22 anni e non sentirli
A questo punto della conversazione il co-regista e co-produttore Daniel Kwan è intervenuto per complimentarsi con Jonathan per il gran lavoro fatto nonostante la sua lunga assenza davanti alla macchina da presa: “La sua performance è stata ancora più impressionante se considerate che per ventidue anni Jonathan aveva smesso di recitare. Immaginate un professionista dello sport a cui viene chiesto di tornare a giocare dopo ventidue anni in tre ruoli diversi, e di farlo ad un livello altissimo. Inoltre ha dovuto affrontare una lunghissima fase di preparazione a livello attoriale, in cui si è dovuto confrontare con tante figure diverse e con tanti lati diversi dei suoi personaggi.”
Il tema del film al mondo d’oggi
Il tema del film, legato appunto al ruolo determinante che la gentilezza e la bontà hanno nell’opporsi al caos, è stato uno spunto di riflessione importante per Daniel Kwan, che ne ha discusso approfonditamente gli aspetti legati al mondo di oggi, tra pandemia non ancora finita e minacce alla sicurezza globale: “L’obiettivo è quello di cercare di parlare e di affrontare la cultura di Internet e le notizie contraddittorie che ci propina di continuo. Diventa difficile capire a chi credere e la risposta a questo dilemma può essere quella della gentilezza. Non un gentilezza di facciata però, quella per cui qualcuno ti saluta con un sorriso e poi di nascosto ti manda a quel paese, ma una gentilezza più profonda, più legata all’empatia, al voler capire le persone, al volerle aiutare, al cercare di entrare davvero in contatto con loro.
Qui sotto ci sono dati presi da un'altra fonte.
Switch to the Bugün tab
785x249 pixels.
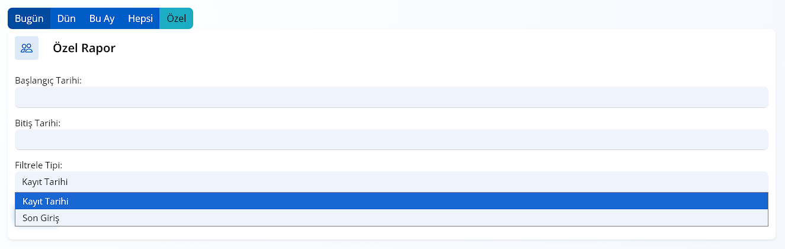pyautogui.click(x=29, y=18)
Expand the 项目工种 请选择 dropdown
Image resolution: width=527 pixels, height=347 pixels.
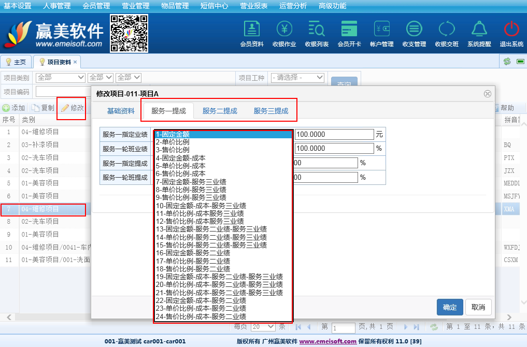[297, 78]

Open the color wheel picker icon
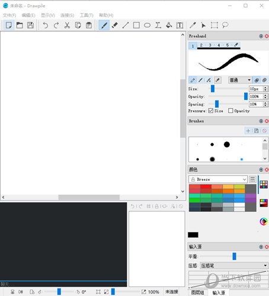tap(264, 221)
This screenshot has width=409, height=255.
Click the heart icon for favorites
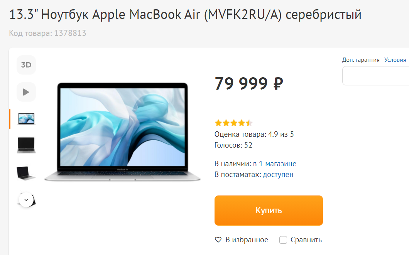click(218, 240)
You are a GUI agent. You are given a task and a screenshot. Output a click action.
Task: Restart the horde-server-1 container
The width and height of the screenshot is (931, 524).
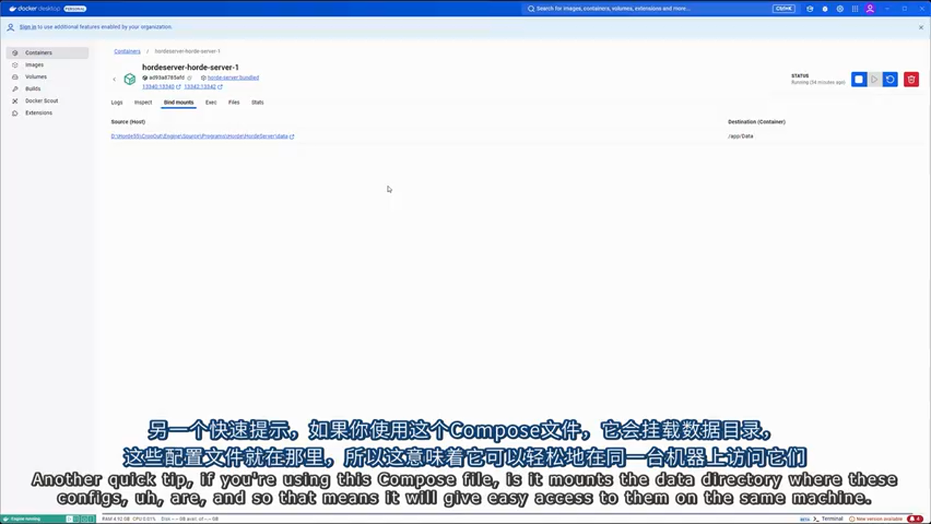pyautogui.click(x=890, y=79)
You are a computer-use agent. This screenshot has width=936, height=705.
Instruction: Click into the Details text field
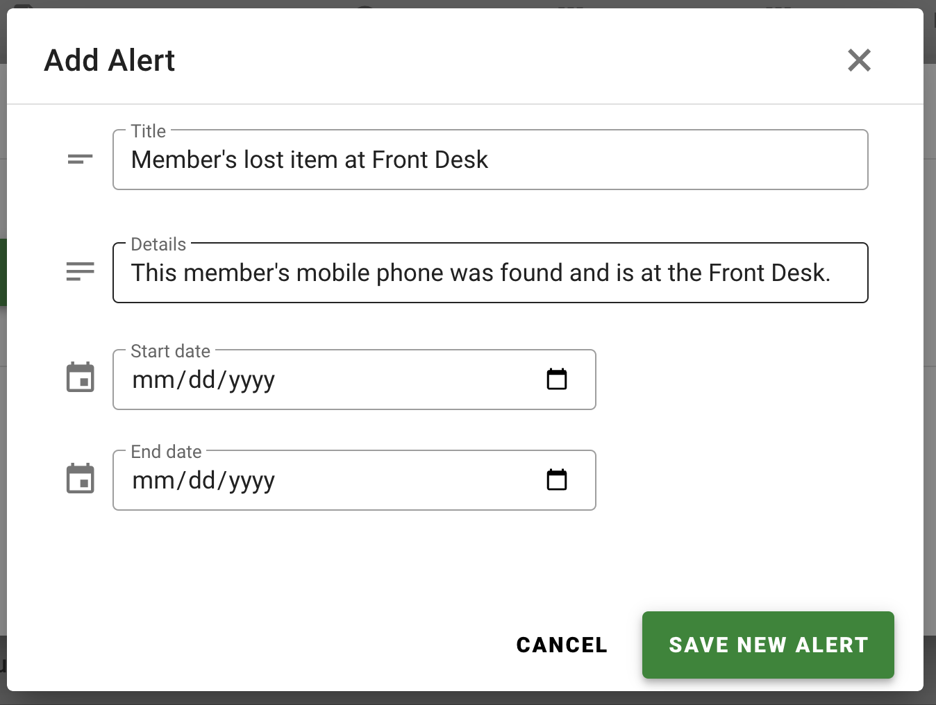(x=490, y=273)
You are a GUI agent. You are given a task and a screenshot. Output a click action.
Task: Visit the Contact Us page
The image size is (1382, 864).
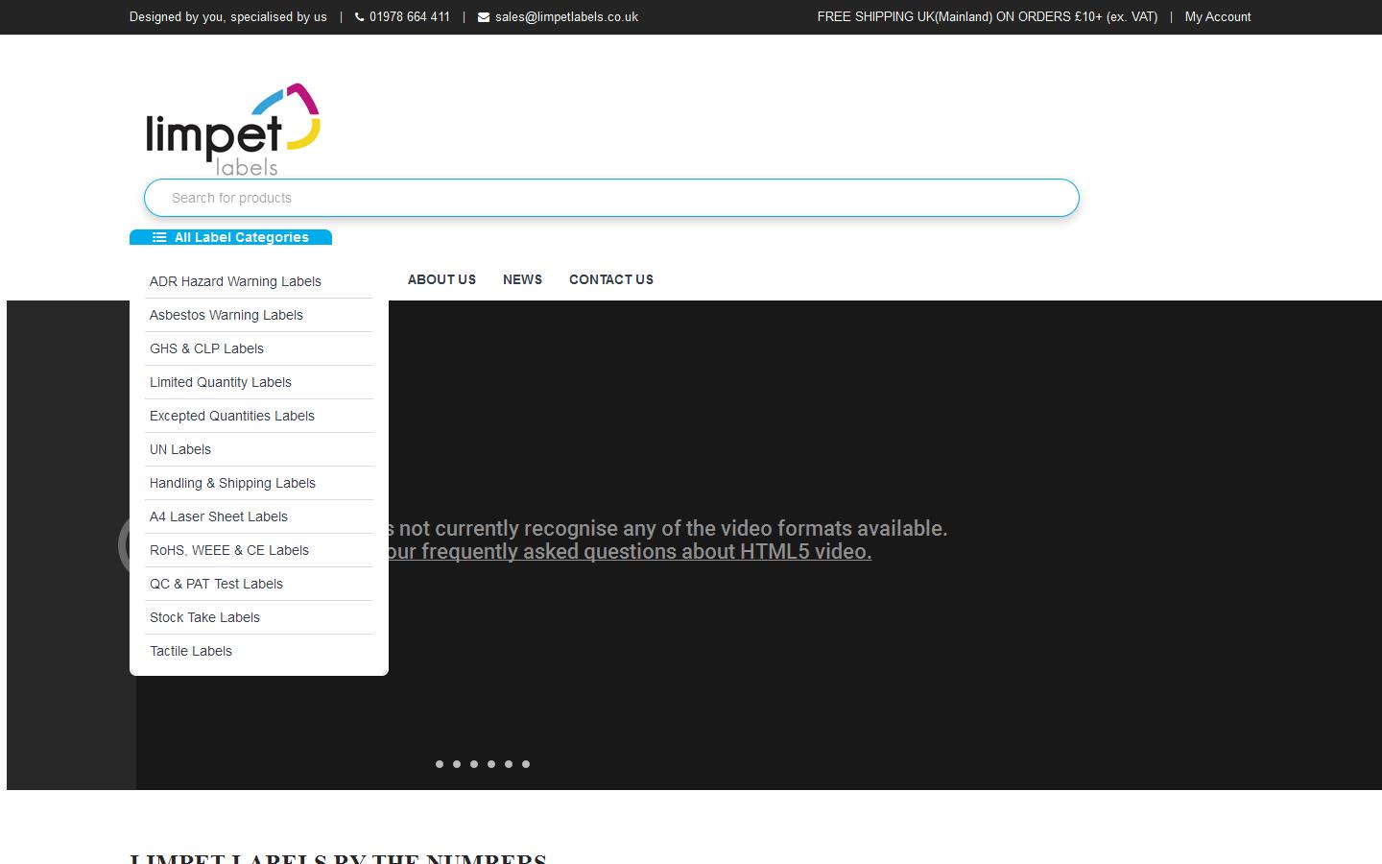(610, 279)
Non è una cosa facile da fare, ma è estremamente importante farlo per far sì che il caos possa essere magari non sconfitto, ma di sicuro attenuato in questo mondo o in tutti gli altri mondi.”
Il potere del multiverso
Il discorso, infine, non poteva non andare su un argomento particolarmente scottante nel cinema odierno: il multiverso. “Noi ovviamente non volevamo competere con altri universi cinematografici, anche perché non lo abbiamo mai concepito come un film che aprisse a possibili derivazioni future. Volevamo semplicemente raccontare una storia, questa storia, nella maniera migliore possibile e l’aspetto del multiverso si collegava perfettamente con il discorso legato alle molteplici sliding door che una persona si trova ad attraversare nel corso della vita. Volevamo che fosse un film in cui i nostri personaggi, e specialmente quello di Michelle (Yeoh n.b.), si interrogassero sul come fossero andate le loro vite, sui loro rimpianti o rimorsi e che potessero intravedere un pezzetto di quello che sarebbero potuti essere se solo avessero compiuto scelte diverse. In questo senso il nostro uso è stato più legato ai singoli personaggi e non ad una possibile macrostoria che li contenesse tutti.”
Prima di salutarci Jonathan Ke Quan ci ha lasciati con una piccola chicca: il suo doppiatore nel film sarà lo stesso doppiatore che lo doppiò all’epoca di Indiana Jones e il tempio maledetto e de I goonies.